# WHAT NEEDS TO BE DONE
Rewrite the stretch of the listing from the line containing "Pin the Properties" through the line containing "Looking at the screenshot, I should point(195,136).", changing "Bitcoin Price Update" to "Daily Price Update" and leaving everything else as it stands.

# RECORDS SUPPLIED
··········

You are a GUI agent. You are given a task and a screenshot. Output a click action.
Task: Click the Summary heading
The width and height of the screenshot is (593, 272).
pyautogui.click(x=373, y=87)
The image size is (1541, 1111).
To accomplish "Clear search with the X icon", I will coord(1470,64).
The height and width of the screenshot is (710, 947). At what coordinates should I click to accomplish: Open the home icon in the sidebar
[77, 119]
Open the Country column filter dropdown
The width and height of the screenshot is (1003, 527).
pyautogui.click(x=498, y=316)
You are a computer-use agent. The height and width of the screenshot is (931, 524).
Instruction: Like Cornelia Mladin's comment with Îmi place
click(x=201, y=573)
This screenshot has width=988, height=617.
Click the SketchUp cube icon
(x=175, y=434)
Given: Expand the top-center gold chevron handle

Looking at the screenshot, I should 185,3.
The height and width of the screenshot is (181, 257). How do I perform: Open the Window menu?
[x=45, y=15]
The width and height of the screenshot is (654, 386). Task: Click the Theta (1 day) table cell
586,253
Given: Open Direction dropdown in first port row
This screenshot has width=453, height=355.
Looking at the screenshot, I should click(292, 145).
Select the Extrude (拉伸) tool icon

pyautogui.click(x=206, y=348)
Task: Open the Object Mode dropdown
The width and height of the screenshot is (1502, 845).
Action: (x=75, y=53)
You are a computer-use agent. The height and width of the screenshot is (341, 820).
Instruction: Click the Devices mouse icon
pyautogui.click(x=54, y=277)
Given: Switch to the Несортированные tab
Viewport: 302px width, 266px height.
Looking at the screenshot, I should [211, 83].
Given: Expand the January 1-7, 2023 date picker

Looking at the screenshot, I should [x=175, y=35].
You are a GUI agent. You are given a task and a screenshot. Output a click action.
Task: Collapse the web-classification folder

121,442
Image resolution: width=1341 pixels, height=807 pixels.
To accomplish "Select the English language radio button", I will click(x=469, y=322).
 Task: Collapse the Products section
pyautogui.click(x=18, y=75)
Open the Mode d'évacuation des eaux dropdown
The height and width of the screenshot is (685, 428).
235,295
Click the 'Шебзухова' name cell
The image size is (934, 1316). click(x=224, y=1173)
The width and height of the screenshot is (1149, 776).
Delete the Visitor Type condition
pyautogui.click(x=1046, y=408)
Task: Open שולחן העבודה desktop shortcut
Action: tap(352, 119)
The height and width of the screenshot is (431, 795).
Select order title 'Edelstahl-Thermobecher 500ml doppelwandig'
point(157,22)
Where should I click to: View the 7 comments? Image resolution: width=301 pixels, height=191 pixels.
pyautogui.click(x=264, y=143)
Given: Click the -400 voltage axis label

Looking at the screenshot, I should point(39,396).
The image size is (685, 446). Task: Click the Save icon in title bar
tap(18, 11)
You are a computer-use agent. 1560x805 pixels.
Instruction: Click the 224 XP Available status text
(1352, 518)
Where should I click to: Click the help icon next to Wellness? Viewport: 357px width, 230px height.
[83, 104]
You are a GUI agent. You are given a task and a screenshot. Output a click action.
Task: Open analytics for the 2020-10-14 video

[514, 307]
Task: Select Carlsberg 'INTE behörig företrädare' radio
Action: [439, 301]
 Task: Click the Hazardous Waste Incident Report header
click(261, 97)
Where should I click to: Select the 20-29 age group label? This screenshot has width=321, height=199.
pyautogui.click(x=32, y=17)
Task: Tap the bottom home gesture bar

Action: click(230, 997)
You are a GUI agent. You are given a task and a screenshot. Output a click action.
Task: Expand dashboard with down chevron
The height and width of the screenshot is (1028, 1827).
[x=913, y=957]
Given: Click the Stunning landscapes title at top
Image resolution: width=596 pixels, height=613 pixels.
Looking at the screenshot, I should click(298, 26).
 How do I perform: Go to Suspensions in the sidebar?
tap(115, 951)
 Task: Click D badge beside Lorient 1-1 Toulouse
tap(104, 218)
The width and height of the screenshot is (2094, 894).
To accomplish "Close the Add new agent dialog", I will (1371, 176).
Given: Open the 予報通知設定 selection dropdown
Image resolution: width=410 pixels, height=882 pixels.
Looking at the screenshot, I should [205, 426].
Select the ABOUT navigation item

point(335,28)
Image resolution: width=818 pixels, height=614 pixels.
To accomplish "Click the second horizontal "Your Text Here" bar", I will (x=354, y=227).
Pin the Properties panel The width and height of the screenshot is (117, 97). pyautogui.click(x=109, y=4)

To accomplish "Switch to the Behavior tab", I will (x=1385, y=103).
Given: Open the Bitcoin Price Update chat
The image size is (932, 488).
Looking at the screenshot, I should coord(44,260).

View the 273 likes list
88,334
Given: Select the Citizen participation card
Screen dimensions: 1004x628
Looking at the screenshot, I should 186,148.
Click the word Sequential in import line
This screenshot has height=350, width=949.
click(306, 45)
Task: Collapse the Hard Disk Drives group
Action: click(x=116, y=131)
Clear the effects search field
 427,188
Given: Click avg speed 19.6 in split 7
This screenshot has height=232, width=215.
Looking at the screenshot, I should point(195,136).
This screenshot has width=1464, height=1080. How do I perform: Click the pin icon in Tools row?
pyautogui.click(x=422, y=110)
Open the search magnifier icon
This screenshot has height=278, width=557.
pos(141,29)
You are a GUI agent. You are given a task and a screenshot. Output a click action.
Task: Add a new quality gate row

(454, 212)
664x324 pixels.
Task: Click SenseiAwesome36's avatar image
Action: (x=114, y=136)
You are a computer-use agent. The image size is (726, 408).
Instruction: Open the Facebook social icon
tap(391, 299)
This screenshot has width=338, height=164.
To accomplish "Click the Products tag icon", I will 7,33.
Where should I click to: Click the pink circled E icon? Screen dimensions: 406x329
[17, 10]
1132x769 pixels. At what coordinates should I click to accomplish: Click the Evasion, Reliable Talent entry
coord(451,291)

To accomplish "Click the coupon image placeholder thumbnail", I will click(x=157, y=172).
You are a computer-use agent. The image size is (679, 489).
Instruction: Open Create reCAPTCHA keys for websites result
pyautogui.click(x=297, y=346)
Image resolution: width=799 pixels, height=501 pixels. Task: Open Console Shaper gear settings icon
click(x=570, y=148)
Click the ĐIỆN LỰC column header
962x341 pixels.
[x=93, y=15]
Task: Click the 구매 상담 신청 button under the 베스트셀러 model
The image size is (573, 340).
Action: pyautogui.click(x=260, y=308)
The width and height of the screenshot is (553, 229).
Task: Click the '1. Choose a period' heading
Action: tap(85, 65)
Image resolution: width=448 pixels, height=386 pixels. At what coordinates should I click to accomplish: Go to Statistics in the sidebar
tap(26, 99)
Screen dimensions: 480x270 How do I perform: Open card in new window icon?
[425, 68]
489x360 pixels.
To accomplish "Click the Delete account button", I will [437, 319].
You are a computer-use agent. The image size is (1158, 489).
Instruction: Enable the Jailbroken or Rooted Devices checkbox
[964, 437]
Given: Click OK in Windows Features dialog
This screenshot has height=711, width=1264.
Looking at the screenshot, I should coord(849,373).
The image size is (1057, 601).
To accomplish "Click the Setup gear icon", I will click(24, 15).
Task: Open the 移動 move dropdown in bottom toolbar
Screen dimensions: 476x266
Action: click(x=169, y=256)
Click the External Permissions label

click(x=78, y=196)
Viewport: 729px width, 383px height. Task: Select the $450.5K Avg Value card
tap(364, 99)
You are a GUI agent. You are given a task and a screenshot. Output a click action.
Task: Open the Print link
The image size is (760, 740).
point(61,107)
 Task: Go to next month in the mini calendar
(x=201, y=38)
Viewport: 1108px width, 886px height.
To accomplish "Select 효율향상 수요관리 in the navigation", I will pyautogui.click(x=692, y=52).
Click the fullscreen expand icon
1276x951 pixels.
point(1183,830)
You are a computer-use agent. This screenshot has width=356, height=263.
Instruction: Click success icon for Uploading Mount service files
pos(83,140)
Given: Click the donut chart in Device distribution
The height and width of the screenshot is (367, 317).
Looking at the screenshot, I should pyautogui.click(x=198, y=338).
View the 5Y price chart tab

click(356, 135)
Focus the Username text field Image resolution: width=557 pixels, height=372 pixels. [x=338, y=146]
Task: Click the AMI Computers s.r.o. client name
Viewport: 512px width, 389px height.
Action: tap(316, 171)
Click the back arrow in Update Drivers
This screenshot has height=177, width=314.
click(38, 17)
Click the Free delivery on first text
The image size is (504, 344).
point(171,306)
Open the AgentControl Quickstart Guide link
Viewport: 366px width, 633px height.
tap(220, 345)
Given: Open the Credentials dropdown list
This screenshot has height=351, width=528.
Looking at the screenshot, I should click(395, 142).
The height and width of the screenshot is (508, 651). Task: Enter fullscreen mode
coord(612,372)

··········

# RESULT FOR THIS EXERCISE
Pin the Properties panel The width and height of the screenshot is (117, 97). pyautogui.click(x=109, y=4)

To accomplish "Switch to the Behavior tab", I will (x=1385, y=103).
Given: Open the Daily Price Update chat
The image size is (932, 488).
Looking at the screenshot, I should coord(44,260).

View the 273 likes list
88,334
Given: Select the Citizen participation card
Screen dimensions: 1004x628
Looking at the screenshot, I should 186,148.
Click the word Sequential in import line
This screenshot has height=350, width=949.
click(306, 45)
Task: Collapse the Hard Disk Drives group
Action: click(x=116, y=131)
Clear the effects search field
 427,188
Given: Click avg speed 19.6 in split 7
This screenshot has height=232, width=215.
Looking at the screenshot, I should point(195,136).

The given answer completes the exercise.